Однако самодовольное квохтанье Рубби, изображавшее, надо думать, смех, настолько затянулось, что терпение наше лопнуло.
— Не томи нас, старик! — прервал его Гаррей. — Что было с тобой дальше?
— Ого-го! — отозвался старый траппер. — Пожар начисто вылизал прерию. Там, где он прошел, не осталось ни одной змеи. Это был рев, свист, шип. Стебли щелкали, как тысяча бичей. Я чуть не задохся в дыму, но успел занавеситься шкурой буйвола. Руки дрожали от слабости, когда я ее подтыкал. А потом… потом, я сидел ни жив ни мертв в нутре буйвола, покуда все не кончилось и не подоспели вы, друзья!
Рубби, как печатью, скрепил свой рассказ проклятием и вновь принялся за свежевание туши, продымленной и прожаренной на степном огне.
Мы помогли Рубби и вернулись втроем на стоянку с филейными и другими не менее аппетитными частями буйвола. На ужин у нас было разнообразное меню: жареная рыба, бифштексы, язык и мозги.
Нельзя было пожаловаться на гостеприимство прерии.
Глава XXVIII
МЕЗА
Мы позавтракали бизоньим жарким, приправой к которому послужил наш великолепный аппетит, и выпили по кружке свежей воды из ручья. Сели на лошадей и направились к возвышенности в глубине равнины.
Этот холм был для спутников моих как бы вехой на прекрасно знакомом пути. Дорога вела прямо к нему, и через десять миль тяжелое путешествие должно было кончиться.
Холм, лежавший к северо-востоку от селения, был из нее виден только в ясную погоду.
Я был поражен своеобразием возвышенности среди ровной прерии. Уже давно горел я желанием ее исследовать, но мешали обстоятельства.
По очертаниям своим гора напоминала огромный сундук, брошенный среди прерии. Склоны ее казались издали отвесными, а вершина — плоской. Темная полоса, похожая на парапет, тянулась вдоль гребня, покрытого кустарником. Ее не трудно было заметить вследствие резкого контраста с отвесными, почти белоснежными склонами.
Такие горные образования называются по-испански «меза» (столы), так как их плоские вершины похожи на доску стола.
По мере приближения к своеобразному холму любопытство мое возрастало. Мне уже приходилось видеть подобные возвышенности по течению Миссури и в стране навахов, к западу от Скалистых гор; плоскогорье Льяно-Эстакадо также напоминает огромный стол.
Но этот холм отличался правильностью формы и гладкой, блестящей поверхностью склонов. Впечатление усиливалось тем, что он стоял одиноко, вокруг него не было ни одной вершины. Едва маячили вдали горы, окаймляющие Рио-Гранде.

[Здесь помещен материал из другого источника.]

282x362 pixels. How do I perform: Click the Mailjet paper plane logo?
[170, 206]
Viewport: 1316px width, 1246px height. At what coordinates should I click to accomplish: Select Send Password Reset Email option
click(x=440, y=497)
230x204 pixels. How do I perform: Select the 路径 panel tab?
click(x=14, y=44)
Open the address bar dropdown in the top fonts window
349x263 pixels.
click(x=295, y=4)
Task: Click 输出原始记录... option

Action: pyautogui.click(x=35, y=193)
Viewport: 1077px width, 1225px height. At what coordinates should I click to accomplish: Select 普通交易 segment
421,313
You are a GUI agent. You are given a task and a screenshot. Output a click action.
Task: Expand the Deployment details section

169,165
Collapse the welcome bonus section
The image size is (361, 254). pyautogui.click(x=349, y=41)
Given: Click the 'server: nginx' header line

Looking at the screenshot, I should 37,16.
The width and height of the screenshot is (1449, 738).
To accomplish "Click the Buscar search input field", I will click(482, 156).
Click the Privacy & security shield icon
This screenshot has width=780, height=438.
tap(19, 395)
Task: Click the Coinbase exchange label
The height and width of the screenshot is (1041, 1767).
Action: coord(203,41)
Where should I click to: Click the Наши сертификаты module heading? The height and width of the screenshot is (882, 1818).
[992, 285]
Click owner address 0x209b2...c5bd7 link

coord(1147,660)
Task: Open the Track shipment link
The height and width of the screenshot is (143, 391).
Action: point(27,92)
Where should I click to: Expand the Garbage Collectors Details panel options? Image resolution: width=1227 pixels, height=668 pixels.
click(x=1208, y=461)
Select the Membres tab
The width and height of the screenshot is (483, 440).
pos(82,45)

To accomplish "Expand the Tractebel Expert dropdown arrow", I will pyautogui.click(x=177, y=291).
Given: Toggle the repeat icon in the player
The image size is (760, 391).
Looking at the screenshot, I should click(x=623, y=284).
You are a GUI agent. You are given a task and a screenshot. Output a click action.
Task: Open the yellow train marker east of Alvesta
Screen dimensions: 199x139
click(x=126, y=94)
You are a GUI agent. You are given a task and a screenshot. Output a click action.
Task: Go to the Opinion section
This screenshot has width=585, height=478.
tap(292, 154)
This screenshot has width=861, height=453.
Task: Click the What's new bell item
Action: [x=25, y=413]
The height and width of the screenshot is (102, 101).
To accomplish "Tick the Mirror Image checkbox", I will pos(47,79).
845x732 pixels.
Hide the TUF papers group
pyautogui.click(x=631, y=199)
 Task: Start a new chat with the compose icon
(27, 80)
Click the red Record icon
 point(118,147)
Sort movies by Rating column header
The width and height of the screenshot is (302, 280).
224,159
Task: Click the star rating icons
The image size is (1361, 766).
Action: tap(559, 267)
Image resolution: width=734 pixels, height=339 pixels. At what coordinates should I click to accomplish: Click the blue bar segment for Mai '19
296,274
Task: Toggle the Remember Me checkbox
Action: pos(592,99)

Мы подъехали ближе. Вид мезы изменился: она потеряла свою геометрическую строгость. Неглубокие борозды покрыли склоны. Ребра были зазубрены.
Природа не заботится о правильности линий в явлениях большого масштаба, только ничтожные маленькие кристаллы совершенны по форме.
Холм вблизи сильно проигрывал, но все же был очень живописен. Какая недоступная вершина! Круча! Отвесная стена в пятьдесят метров. По словам моих спутников, превосходно знавших местность, никто до сих пор на нее не взбирался.